Goal of the exercise.
Up to and including the line with "The height and width of the screenshot is (396, 600).", output the records exactly as they appear.

Given records.
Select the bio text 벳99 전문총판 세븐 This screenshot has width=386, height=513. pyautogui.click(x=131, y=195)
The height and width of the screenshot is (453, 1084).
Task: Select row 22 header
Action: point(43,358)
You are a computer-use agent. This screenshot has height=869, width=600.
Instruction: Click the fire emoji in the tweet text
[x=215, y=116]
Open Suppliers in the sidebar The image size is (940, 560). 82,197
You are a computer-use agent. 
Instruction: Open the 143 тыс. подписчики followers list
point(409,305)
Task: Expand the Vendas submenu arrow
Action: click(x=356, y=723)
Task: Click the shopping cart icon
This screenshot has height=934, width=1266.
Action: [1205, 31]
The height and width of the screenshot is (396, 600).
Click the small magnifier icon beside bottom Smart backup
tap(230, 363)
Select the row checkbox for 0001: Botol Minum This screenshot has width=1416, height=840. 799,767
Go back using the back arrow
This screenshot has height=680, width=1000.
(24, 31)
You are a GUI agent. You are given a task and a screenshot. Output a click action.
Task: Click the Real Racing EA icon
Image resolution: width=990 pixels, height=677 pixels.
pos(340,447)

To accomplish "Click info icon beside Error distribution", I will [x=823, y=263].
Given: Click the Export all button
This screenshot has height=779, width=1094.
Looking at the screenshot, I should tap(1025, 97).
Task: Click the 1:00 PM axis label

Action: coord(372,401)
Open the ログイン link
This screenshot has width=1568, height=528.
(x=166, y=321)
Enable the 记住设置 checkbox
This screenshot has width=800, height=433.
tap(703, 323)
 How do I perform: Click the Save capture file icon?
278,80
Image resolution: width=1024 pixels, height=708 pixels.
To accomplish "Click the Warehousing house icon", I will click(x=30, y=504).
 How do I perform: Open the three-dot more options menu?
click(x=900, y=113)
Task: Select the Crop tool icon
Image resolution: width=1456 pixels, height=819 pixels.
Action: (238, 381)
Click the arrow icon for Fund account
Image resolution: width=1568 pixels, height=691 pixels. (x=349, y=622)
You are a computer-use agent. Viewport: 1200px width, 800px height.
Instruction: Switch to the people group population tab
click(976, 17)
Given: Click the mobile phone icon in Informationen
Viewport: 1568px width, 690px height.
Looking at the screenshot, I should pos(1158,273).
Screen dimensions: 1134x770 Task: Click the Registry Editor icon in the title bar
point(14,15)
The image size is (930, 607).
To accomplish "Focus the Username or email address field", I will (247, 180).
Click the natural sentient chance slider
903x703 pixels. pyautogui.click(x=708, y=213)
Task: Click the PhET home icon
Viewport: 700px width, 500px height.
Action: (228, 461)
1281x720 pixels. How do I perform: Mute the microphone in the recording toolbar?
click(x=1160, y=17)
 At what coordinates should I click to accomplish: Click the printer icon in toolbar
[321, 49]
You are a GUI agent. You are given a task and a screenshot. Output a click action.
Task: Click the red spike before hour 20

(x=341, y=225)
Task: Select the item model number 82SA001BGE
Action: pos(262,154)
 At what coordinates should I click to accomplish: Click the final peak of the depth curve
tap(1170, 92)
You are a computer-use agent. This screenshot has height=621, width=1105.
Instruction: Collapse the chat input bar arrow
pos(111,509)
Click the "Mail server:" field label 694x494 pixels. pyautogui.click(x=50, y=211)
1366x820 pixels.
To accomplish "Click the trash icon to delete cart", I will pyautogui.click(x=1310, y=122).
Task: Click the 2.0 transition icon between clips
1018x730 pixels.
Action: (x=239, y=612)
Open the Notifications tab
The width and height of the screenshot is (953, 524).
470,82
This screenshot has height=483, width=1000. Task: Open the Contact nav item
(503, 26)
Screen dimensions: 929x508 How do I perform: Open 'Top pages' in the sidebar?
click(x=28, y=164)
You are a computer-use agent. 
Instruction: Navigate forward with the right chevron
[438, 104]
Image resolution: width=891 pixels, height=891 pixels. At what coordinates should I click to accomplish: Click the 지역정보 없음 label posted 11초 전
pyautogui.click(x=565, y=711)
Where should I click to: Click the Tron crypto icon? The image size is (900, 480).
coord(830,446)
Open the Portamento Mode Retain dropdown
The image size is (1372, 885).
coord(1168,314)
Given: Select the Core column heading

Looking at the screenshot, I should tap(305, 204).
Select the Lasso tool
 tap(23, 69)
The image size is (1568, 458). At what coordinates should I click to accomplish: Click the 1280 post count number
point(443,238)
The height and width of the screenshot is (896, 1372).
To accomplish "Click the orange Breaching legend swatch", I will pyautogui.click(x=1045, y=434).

The completed task.
Select the bio text 벳99 전문총판 세븐 This screenshot has width=386, height=513. pyautogui.click(x=131, y=195)
The height and width of the screenshot is (453, 1084).
Task: Select row 22 header
Action: point(43,358)
You are a computer-use agent. This screenshot has height=869, width=600.
Instruction: Click the fire emoji in the tweet text
[x=215, y=116]
Open Suppliers in the sidebar The image size is (940, 560). 82,197
You are a computer-use agent. 
Instruction: Open the 143 тыс. подписчики followers list
point(409,305)
Task: Expand the Vendas submenu arrow
Action: click(x=356, y=723)
Task: Click the shopping cart icon
This screenshot has height=934, width=1266.
Action: [1205, 31]
The height and width of the screenshot is (396, 600).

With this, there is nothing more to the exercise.